Right of woman in matrimonial house cannot be defeated by invoking summary procedure: Supreme Court

By: |
December 15, 2020 9:40 PM

The top court said object of the Protection of Women from Domestic Violence Act 2005 (PWDV) is to provide and recognise the rights of women to secure housing and reside in a matrimonial home or a shared household, whether or not she has any title or right in the shared household.

Supreme Court of India

Right of a woman to stay in a shared matrimonial household cannot be defeated by securing an order of eviction by adopting the summary procedure under the Senior Citizens Act 2007, the Supreme Court said Tuesday.

The top court said object of the Protection of Women from Domestic Violence Act 2005 (PWDV) is to provide and recognise the rights of women to secure housing and reside in a matrimonial home or a shared household, whether or not she has any title or right in the shared household.

“Allowing the Senior Citizens Act 2007 to have an overriding force and effect in all situations, irrespective of competing entitlements of a woman to a right in a shared household within the meaning of the PWDV Act would defeat the object and purpose which the Parliament sought to achieve in enacting the latter legislation,” a bench headed by Justice D Y Chandrachud said.

The top court said the law protecting the interest of senior citizens is intended to ensure that they are not left destitute, or at the mercy of their children or relatives.

“Equally, the purpose of the PWDV Act 2005 cannot be ignored by a sleight of statutory interpretation. Both sets of legislations have to be harmoniously construed.”

“Hence the right of a woman to secure a residence order in respect of a shared household cannot be defeated by the simple expedient of securing an order of eviction by adopting the summary procedure under the Senior Citizens Act 2007.,” the bench, also comprising Justices Indu Malhotra and Indira Banerjee, said.

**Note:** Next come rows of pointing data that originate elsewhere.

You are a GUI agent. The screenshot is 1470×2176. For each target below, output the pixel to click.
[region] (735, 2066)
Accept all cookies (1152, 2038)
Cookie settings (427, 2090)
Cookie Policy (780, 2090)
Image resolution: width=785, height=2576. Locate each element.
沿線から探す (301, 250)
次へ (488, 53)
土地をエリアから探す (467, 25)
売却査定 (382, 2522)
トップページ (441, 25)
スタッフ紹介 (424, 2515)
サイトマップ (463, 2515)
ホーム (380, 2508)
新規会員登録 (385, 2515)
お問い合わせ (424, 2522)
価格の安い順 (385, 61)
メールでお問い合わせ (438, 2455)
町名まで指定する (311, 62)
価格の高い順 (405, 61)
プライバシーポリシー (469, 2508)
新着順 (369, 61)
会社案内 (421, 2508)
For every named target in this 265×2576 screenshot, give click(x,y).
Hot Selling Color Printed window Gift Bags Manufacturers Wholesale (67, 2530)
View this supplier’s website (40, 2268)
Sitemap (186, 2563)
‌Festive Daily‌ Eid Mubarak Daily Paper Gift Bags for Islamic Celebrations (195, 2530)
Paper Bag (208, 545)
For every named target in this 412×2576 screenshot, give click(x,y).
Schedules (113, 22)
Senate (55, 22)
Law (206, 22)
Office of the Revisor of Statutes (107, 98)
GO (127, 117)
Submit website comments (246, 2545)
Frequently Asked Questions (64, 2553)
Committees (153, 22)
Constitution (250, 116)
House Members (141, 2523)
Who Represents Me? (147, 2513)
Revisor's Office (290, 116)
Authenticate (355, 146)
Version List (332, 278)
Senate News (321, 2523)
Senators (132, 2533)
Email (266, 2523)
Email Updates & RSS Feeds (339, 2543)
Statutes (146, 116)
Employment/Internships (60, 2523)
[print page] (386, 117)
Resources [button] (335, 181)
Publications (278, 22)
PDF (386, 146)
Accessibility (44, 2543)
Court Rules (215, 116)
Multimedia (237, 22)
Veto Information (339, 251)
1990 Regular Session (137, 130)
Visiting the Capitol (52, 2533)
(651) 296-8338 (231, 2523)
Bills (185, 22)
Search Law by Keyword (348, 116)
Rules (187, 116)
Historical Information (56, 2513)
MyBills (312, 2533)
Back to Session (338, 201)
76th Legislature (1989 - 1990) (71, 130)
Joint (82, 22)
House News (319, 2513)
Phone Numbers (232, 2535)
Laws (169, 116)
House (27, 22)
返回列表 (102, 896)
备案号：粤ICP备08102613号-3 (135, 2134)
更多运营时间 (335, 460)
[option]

The apex court was hearing an appeal filed by a woman against an order of the Karnataka High Court which asked her to vacate the matrimonial house.

The father-in-law and mother-in-law had filed an application under the provisions of the Maintenance and Welfare of Parents and Senior Citizens Act 20071, and sought her daughter-in-law’s eviction from a residential house in North Bengaluru.

The Division Bench of the high court by its judgment of September 17, 2019 held that the suit premises belonged to the mother-in-law (the Second respondent) of the appellant and the remedy of the appellant for maintenance and shelter lies only against her estranged husband.